The author explains the key features of e-tivities as: a small piece of information, stimulus or challenge (the "spark"); online activity, which includes individual participants posting a contribution; an interactive or participative element, such as responding to the postings of others; summary feedback or critique from an e-moderator (the "plenary"); and all the instructions to take part being available in one online message (the "invitation").

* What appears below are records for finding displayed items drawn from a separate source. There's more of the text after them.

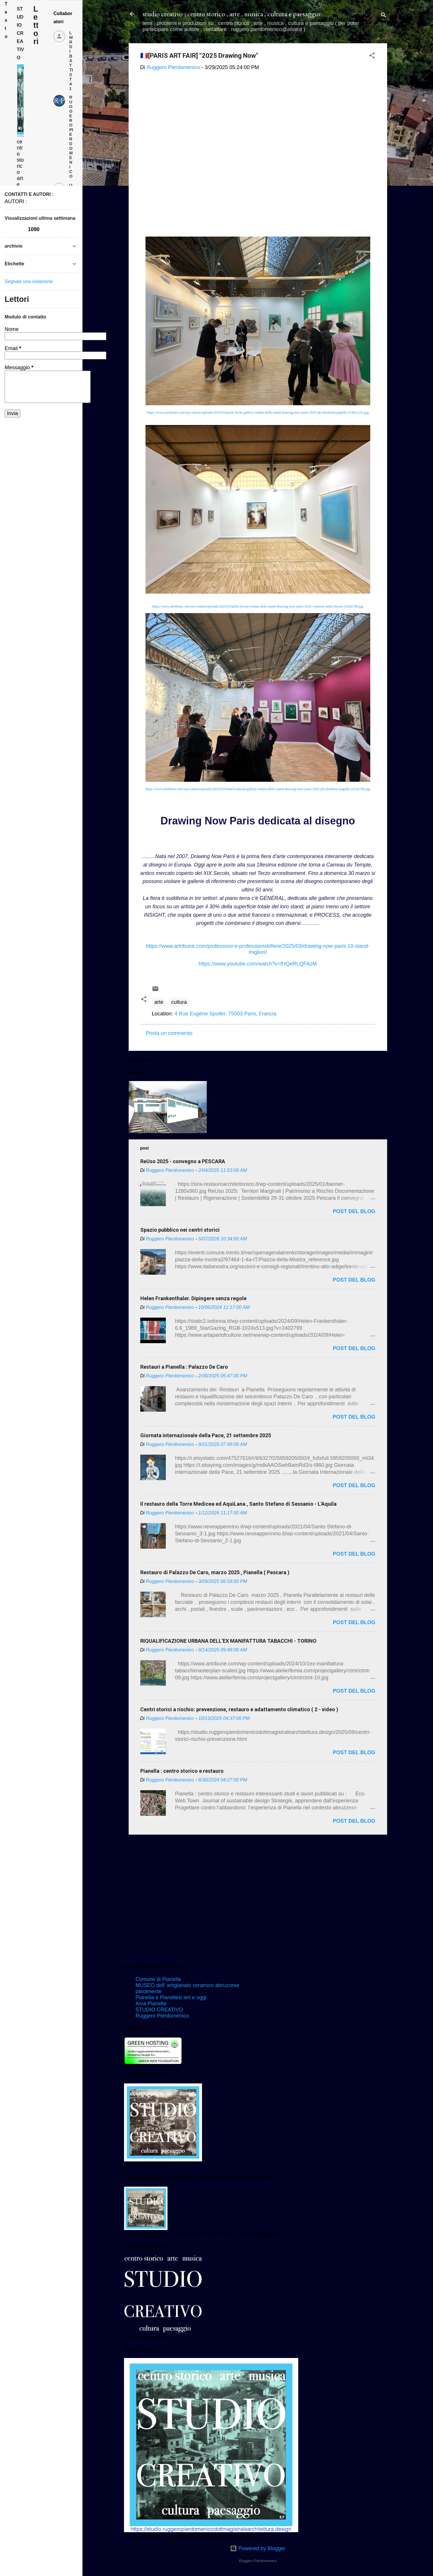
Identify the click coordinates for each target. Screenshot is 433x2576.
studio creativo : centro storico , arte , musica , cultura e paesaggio (231, 13)
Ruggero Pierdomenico (162, 2016)
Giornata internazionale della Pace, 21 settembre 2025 (205, 1435)
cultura (179, 1002)
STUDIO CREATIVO (159, 2010)
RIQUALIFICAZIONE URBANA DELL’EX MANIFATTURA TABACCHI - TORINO (228, 1641)
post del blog (354, 1211)
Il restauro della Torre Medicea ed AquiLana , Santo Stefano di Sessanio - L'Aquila (238, 1504)
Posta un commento (169, 1033)
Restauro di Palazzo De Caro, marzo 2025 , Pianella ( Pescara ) (215, 1572)
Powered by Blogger (257, 2548)
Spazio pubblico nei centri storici (180, 1230)
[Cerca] (383, 16)
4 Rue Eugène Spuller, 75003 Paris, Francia (225, 1014)
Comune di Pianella (158, 1979)
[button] (372, 56)
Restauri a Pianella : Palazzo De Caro (184, 1367)
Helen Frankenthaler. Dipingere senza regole (193, 1298)
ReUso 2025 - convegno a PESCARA (182, 1161)
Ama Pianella (151, 2003)
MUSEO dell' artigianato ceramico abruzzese (188, 1985)
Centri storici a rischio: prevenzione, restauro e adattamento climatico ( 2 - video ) (239, 1709)
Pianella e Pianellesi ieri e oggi (171, 1997)
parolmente (149, 1991)
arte (159, 1002)
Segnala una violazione (29, 281)
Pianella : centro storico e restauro (182, 1771)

Part I of the book helps the reader to design and run e-tivities. It explores, through the lens of e-tivities, the five-stage model of teaching and learning online that the author presented in her previous book, E-moderating. It offers the story of one of her e-moderating courses based entirely on e-tivities, and a framework to help the reader to create his or her own e-tivities. It also provides insight into the roles and skills that e-moderators need in order to run e-tivities well. Part I includes a case study of the use of e-tivities for staff development at the University of Glamorgan, which readers of Education + Training will find particularly interesting. Part II is a set of 35 resources to help practitioners to think through, design, develop and run their own e-tivities.
E-tivities targets academics, teachers, course managers, teaching assistants, instructors, trainers and e-moderators, from any subject discipline or level of education, who are already online or wish to move online. There is also plenty to interest developers and trainers in corporate training and professional associations, as well as staff developers and teacher trainers. In addition, the author believes the book may be of interest to software and platform designers and providers, computer services and support staff, managers and administrators responsible for providing, evaluating or assessing online learning, and staff working online in contexts other than teaching and learning– for example, in community programmes or e-democracy.